SH : Effectivement, ça change beaucoup.

AD : Seulement, on ne va produire que 15 à 20 tonnes de pommes par hectare, quand les basse-tiges peuvent aller jusqu’à 40 tonnes, donc il y a une différence.

 

SH : Pourquoi la réduction du nombre d’arbres à l’hectare dispense d’insecticide ?

AD : A l’origine, en Normandie, il n’y avait que des pommiers haute-tige. L’objectif était d’avoir de l’herbe sous les pommiers. Du deux en un : l’herbe pour les bêtes, la pomme pour les fermiers. Nul besoin d’utiliser des insecticides ou des produits chimiques. Cela dit, ce n’est pas la présence des vaches qui empêche la progression de maladies, c’est l’espace entre les arbres.

 

SH : Parce que les arbres ne sont pas regroupés ?

AD : Du coup, les maladies sont moins nombreuses. Il y a bien quelques pucerons dans nos pommiers, mais on ne va pas traiter pour ça.

 

SH : Même pas de la bouillie bordelaise ?

AD : Non, rien du tout. Dans le pommier il peut y avoir des pucerons ou des tâches mais, bon, ce ne sont pas des pommes à couteau, qu’on met sur la table.

 

SH : Ce sont donc vos parents qui ont commencé à faire du cidre ?

AD : Oui, pour leur consommation personnelle.

 

 

SH : Et après, vous avez commencé à commercialiser ?

AD : En 1992.

 

SH : Ça ne fait pas si longtemps…

AD : 28 ans tout de même !

 

SH : Et vous vous êtes beaucoup développés ?

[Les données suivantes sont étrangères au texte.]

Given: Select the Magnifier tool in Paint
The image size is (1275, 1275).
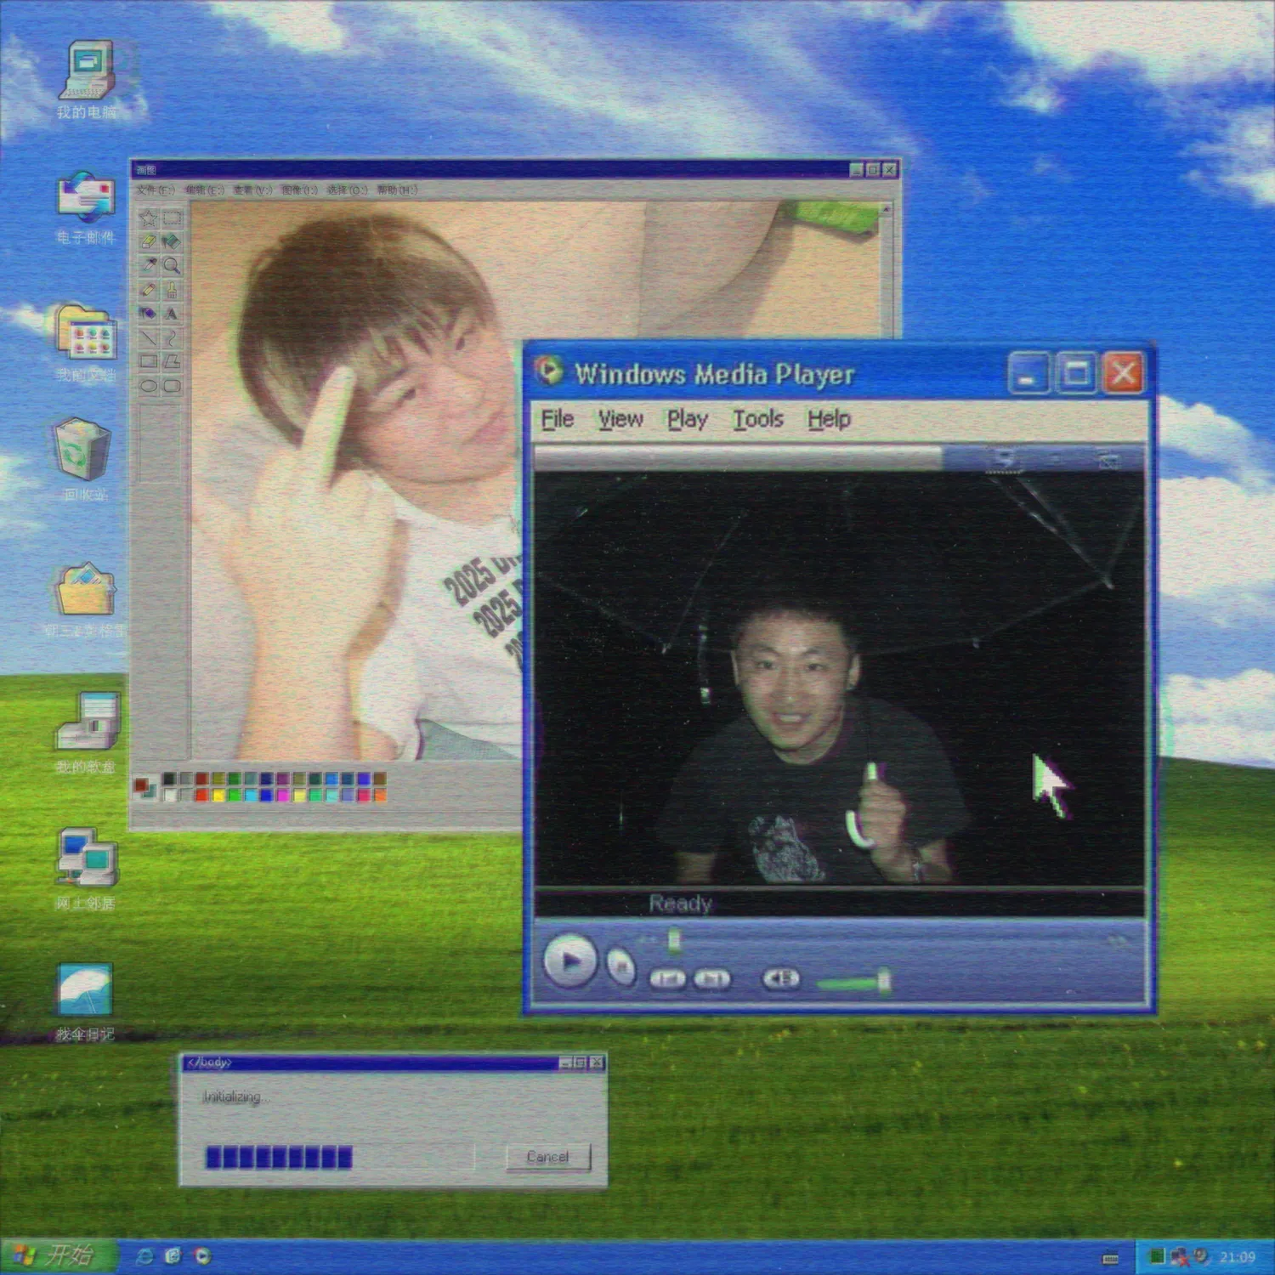Looking at the screenshot, I should coord(172,266).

AD : C’est simple, on a commencé avec 2 000 bouteilles aujourd’hui on en sort tout confondu environ 50 000 bouteilles.

 

SH : Combien faites-vous de cidres différents ?

AD : Quatre. On presse, comme tout le monde, en octobre et novembre. Les premières pommes ramassées sont réservées à un cidre qui sera ensuite distillé : ce ne sont pas les meilleures qui tombent en premier et elles fermentent trop vite à cause de la chaleur du début octobre. On laisse notre cidre sur les lies pour que tout le sucre se transforme en alcool pendant la fermentation et on distille à partir d’avril. En revanche, ce sont les pommes des deuxième et troisième ramassages qui vont servir à faire notre cidre bouché*, notre jus de pomme ou le jus qui servira à l’élaboration de notre fameux pommeau de Normandie.

 

*Cette appellation est donnée à un cidre dans lequel une certaine quantité de sucre résiduel est laissée lors de sa mise en bouteille. Sa pétillance et alors supérieure à celle des autres cidres et impose le bouchon muselé)

 

SH : Nous sommes donc sur quelque chose de plus sucré ?

AD : Voilà, quelque chose de plus sucré, et des pommes de meilleure qualité. Fin octobre, il commence déjà à faire un peu plus froid, les fermentations sont un peu plus calmes. Au fur et à mesure de la fermentation qui dure entre trois et cinq mois nous mettrons en bouteille afin d’avoir un cidre doux, demi-sec, brut et Extra brut. A savoir que le brut et l’extra brut sont en AOP cotentin. Le Cotentin est le seul cidre en France à avoir une AOP en extra-brut. Il y a deux autres AOP en cidre, le pays d’auge et la cornouaille.

 

Le GAEC de Claids

Où ? Ferme de Claids 50190 ST PATRICE DE CLAIDS

Site

 

Ne buvez pas au volant. Consommez avec modération.